*** Materials provided ***

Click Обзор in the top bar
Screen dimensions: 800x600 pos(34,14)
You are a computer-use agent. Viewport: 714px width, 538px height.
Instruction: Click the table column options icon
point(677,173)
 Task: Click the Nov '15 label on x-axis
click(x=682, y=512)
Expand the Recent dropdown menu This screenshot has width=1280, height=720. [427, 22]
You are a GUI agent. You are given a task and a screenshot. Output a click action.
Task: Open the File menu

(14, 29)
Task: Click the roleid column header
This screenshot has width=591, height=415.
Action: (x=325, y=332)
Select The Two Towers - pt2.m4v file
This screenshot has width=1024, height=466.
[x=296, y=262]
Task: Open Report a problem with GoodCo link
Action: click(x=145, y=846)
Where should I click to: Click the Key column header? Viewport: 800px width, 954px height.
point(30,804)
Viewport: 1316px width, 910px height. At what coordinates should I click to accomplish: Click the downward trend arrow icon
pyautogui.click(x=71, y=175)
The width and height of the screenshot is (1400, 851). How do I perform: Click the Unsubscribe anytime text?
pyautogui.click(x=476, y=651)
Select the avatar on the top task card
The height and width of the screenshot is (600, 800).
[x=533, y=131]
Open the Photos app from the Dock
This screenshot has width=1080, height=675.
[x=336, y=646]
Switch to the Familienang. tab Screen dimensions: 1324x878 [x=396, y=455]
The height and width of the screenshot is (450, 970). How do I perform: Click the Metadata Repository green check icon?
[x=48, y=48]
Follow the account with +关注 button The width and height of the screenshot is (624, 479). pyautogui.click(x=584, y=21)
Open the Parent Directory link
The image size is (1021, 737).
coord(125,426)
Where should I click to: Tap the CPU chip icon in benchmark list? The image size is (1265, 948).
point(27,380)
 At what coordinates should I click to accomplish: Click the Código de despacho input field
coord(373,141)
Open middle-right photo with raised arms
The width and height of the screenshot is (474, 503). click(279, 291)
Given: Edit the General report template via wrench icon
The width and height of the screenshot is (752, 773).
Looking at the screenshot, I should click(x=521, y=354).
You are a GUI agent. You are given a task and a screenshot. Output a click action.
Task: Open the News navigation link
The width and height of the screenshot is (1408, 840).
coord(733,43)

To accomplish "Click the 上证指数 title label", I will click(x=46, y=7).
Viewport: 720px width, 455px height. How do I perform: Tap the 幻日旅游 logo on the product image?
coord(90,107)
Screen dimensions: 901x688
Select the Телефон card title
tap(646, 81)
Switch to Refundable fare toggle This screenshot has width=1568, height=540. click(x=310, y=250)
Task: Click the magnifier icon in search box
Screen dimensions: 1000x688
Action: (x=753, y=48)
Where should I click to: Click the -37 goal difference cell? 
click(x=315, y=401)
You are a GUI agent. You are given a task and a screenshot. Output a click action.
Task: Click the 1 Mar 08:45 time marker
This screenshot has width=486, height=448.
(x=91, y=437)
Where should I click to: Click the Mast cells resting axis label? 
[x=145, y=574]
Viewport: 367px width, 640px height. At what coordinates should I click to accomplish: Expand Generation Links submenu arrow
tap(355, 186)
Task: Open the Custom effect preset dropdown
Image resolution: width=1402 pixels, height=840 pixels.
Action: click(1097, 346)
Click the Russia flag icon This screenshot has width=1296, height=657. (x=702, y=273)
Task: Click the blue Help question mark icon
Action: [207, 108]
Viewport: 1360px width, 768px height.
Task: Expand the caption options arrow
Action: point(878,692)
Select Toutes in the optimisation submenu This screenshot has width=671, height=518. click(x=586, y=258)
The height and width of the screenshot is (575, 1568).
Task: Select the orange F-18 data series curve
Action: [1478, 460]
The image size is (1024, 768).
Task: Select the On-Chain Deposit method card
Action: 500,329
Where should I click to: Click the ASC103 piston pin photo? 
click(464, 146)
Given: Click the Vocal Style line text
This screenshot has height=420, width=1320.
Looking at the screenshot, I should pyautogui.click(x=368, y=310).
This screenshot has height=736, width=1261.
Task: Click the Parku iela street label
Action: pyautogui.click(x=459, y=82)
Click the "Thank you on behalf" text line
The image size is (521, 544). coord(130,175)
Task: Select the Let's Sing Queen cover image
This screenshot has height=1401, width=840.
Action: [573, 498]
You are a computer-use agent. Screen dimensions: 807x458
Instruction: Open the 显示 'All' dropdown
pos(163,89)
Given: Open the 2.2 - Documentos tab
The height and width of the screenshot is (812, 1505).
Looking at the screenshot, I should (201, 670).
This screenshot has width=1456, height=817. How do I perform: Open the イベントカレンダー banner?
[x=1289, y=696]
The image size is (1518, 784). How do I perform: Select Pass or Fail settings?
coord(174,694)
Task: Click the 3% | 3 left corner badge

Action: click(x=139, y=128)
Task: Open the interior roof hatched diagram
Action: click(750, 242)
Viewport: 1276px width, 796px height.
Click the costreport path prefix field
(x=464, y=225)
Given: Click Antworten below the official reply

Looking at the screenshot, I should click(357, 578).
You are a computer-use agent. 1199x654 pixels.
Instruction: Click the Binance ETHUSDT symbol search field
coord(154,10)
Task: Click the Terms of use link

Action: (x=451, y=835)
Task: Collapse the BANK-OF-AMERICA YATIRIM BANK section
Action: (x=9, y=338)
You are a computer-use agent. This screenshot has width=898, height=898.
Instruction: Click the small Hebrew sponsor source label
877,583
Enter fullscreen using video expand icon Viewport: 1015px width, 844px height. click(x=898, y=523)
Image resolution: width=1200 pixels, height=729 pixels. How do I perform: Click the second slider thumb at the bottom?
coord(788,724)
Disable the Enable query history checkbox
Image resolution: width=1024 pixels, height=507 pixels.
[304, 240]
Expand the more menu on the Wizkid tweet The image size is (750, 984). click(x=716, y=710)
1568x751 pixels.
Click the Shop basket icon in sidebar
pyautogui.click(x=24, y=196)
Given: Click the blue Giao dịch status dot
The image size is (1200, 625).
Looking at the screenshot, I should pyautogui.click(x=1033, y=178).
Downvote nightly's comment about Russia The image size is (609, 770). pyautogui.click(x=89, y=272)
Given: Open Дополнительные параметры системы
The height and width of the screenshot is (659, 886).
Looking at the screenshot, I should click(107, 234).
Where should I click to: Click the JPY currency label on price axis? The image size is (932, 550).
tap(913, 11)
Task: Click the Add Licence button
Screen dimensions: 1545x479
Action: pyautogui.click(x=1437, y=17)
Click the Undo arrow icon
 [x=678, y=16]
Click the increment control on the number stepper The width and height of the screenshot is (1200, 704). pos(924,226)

*** End of Materials provided ***

What needs to be done:
The expected response reproduces all of the data precisely.

Solution to the problem:
Click Обзор in the top bar
Screen dimensions: 800x600 pos(34,14)
You are a computer-use agent. Viewport: 714px width, 538px height.
Instruction: Click the table column options icon
point(677,173)
 Task: Click the Nov '15 label on x-axis
click(x=682, y=512)
Expand the Recent dropdown menu This screenshot has width=1280, height=720. [427, 22]
You are a GUI agent. You are given a task and a screenshot. Output a click action.
Task: Open the File menu

(14, 29)
Task: Click the roleid column header
This screenshot has width=591, height=415.
Action: (x=325, y=332)
Select The Two Towers - pt2.m4v file
This screenshot has width=1024, height=466.
[x=296, y=262]
Task: Open Report a problem with GoodCo link
Action: click(x=145, y=846)
Where should I click to: Click the Key column header? Viewport: 800px width, 954px height.
point(30,804)
Viewport: 1316px width, 910px height. At what coordinates should I click to accomplish: Click the downward trend arrow icon
pyautogui.click(x=71, y=175)
The width and height of the screenshot is (1400, 851). How do I perform: Click the Unsubscribe anytime text?
pyautogui.click(x=476, y=651)
Select the avatar on the top task card
The height and width of the screenshot is (600, 800).
[x=533, y=131]
Open the Photos app from the Dock
This screenshot has width=1080, height=675.
[x=336, y=646]
Switch to the Familienang. tab Screen dimensions: 1324x878 [x=396, y=455]
The height and width of the screenshot is (450, 970). How do I perform: Click the Metadata Repository green check icon?
[x=48, y=48]
Follow the account with +关注 button The width and height of the screenshot is (624, 479). pyautogui.click(x=584, y=21)
Open the Parent Directory link
The image size is (1021, 737).
coord(125,426)
Where should I click to: Tap the CPU chip icon in benchmark list? The image size is (1265, 948).
point(27,380)
 At what coordinates should I click to accomplish: Click the Código de despacho input field
coord(373,141)
Open middle-right photo with raised arms
The width and height of the screenshot is (474, 503). click(279, 291)
Given: Edit the General report template via wrench icon
The width and height of the screenshot is (752, 773).
Looking at the screenshot, I should click(x=521, y=354).
You are a GUI agent. You are given a task and a screenshot. Output a click action.
Task: Open the News navigation link
The width and height of the screenshot is (1408, 840).
coord(733,43)

To accomplish "Click the 上证指数 title label", I will click(x=46, y=7).
Viewport: 720px width, 455px height. How do I perform: Tap the 幻日旅游 logo on the product image?
coord(90,107)
Screen dimensions: 901x688
Select the Телефон card title
tap(646, 81)
Switch to Refundable fare toggle This screenshot has width=1568, height=540. click(x=310, y=250)
Task: Click the magnifier icon in search box
Screen dimensions: 1000x688
Action: (x=753, y=48)
Where should I click to: Click the -37 goal difference cell? 
click(x=315, y=401)
You are a GUI agent. You are given a task and a screenshot. Output a click action.
Task: Click the 1 Mar 08:45 time marker
This screenshot has width=486, height=448.
(x=91, y=437)
Where should I click to: Click the Mast cells resting axis label? 
[x=145, y=574]
Viewport: 367px width, 640px height. At what coordinates should I click to accomplish: Expand Generation Links submenu arrow
tap(355, 186)
Task: Open the Custom effect preset dropdown
Image resolution: width=1402 pixels, height=840 pixels.
Action: click(1097, 346)
Click the Russia flag icon This screenshot has width=1296, height=657. (x=702, y=273)
Task: Click the blue Help question mark icon
Action: [207, 108]
Viewport: 1360px width, 768px height.
Task: Expand the caption options arrow
Action: point(878,692)
Select Toutes in the optimisation submenu This screenshot has width=671, height=518. click(x=586, y=258)
The height and width of the screenshot is (575, 1568).
Task: Select the orange F-18 data series curve
Action: [1478, 460]
The image size is (1024, 768).
Task: Select the On-Chain Deposit method card
Action: 500,329
Where should I click to: Click the ASC103 piston pin photo? 
click(464, 146)
Given: Click the Vocal Style line text
This screenshot has height=420, width=1320.
Looking at the screenshot, I should pyautogui.click(x=368, y=310).
This screenshot has height=736, width=1261.
Task: Click the Parku iela street label
Action: pyautogui.click(x=459, y=82)
Click the "Thank you on behalf" text line
The image size is (521, 544). coord(130,175)
Task: Select the Let's Sing Queen cover image
This screenshot has height=1401, width=840.
Action: [573, 498]
You are a computer-use agent. Screen dimensions: 807x458
Instruction: Open the 显示 'All' dropdown
pos(163,89)
Given: Open the 2.2 - Documentos tab
The height and width of the screenshot is (812, 1505).
Looking at the screenshot, I should (201, 670).
This screenshot has width=1456, height=817. How do I perform: Open the イベントカレンダー banner?
[x=1289, y=696]
The image size is (1518, 784). How do I perform: Select Pass or Fail settings?
coord(174,694)
Task: Click the 3% | 3 left corner badge

Action: click(x=139, y=128)
Task: Open the interior roof hatched diagram
Action: click(750, 242)
Viewport: 1276px width, 796px height.
Click the costreport path prefix field
(x=464, y=225)
Given: Click Antworten below the official reply

Looking at the screenshot, I should click(357, 578).
You are a computer-use agent. 1199x654 pixels.
Instruction: Click the Binance ETHUSDT symbol search field
coord(154,10)
Task: Click the Terms of use link

Action: (x=451, y=835)
Task: Collapse the BANK-OF-AMERICA YATIRIM BANK section
Action: (x=9, y=338)
You are a computer-use agent. This screenshot has width=898, height=898.
Instruction: Click the small Hebrew sponsor source label
877,583
Enter fullscreen using video expand icon Viewport: 1015px width, 844px height. click(x=898, y=523)
Image resolution: width=1200 pixels, height=729 pixels. How do I perform: Click the second slider thumb at the bottom?
coord(788,724)
Disable the Enable query history checkbox
Image resolution: width=1024 pixels, height=507 pixels.
[304, 240]
Expand the more menu on the Wizkid tweet The image size is (750, 984). click(x=716, y=710)
1568x751 pixels.
Click the Shop basket icon in sidebar
pyautogui.click(x=24, y=196)
Given: Click the blue Giao dịch status dot
The image size is (1200, 625).
Looking at the screenshot, I should pyautogui.click(x=1033, y=178).
Downvote nightly's comment about Russia The image size is (609, 770). pyautogui.click(x=89, y=272)
Given: Open Дополнительные параметры системы
The height and width of the screenshot is (659, 886).
Looking at the screenshot, I should click(107, 234).
Where should I click to: Click the JPY currency label on price axis? The image size is (932, 550).
tap(913, 11)
Task: Click the Add Licence button
Screen dimensions: 1545x479
Action: pyautogui.click(x=1437, y=17)
Click the Undo arrow icon
 [x=678, y=16]
Click the increment control on the number stepper The width and height of the screenshot is (1200, 704). pos(924,226)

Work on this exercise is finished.